• **Task to complete**
Scan the records below for the string "computer" and return every line where it appears.

• **Stored data**
|---|

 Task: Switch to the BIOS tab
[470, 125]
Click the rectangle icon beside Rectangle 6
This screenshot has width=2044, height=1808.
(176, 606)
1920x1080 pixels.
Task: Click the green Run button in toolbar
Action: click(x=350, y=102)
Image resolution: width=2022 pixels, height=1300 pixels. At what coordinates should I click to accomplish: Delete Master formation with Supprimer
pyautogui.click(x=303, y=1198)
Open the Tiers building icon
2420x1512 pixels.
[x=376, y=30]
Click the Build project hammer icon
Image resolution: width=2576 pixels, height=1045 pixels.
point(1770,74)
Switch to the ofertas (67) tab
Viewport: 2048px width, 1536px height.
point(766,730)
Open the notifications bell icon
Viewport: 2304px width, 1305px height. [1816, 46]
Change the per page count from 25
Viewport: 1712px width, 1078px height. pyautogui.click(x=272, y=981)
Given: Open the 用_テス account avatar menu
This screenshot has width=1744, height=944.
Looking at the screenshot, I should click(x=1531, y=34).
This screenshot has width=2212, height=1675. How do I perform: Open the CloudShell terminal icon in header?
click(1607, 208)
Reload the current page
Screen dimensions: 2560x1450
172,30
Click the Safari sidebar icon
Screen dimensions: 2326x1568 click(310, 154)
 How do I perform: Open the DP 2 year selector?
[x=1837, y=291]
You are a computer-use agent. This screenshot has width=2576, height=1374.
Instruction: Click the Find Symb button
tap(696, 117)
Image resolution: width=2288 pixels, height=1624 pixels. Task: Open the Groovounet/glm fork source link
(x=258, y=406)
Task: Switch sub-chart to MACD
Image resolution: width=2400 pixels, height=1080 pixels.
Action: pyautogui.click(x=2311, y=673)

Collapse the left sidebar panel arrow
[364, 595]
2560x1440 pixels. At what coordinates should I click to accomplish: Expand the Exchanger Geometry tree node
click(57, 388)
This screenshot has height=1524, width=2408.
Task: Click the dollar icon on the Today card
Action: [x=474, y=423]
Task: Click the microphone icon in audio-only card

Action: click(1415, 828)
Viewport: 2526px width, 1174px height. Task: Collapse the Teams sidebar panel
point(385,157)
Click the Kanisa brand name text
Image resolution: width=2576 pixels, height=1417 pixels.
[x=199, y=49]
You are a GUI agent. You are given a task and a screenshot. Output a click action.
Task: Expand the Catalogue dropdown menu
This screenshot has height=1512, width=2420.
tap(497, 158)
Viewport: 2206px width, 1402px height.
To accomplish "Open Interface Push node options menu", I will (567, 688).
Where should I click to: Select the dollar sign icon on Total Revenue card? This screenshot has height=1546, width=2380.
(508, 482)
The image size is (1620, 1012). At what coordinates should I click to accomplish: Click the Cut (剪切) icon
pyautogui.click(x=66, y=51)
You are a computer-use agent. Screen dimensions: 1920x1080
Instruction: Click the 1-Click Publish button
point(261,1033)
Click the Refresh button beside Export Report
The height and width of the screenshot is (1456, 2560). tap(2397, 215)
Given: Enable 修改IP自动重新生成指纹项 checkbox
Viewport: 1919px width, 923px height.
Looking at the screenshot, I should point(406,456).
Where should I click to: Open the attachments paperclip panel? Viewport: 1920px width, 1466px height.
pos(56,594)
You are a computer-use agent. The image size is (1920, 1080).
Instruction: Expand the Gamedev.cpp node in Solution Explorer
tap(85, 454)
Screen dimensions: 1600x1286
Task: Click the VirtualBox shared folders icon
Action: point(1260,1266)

|---|

• **Exercise output**
You are a computer-use agent. This screenshot has width=2576, height=1374.
You are a computer-use agent. Screen dimensions: 1920x1080
You are a computer-use agent. The image size is (1920, 1080).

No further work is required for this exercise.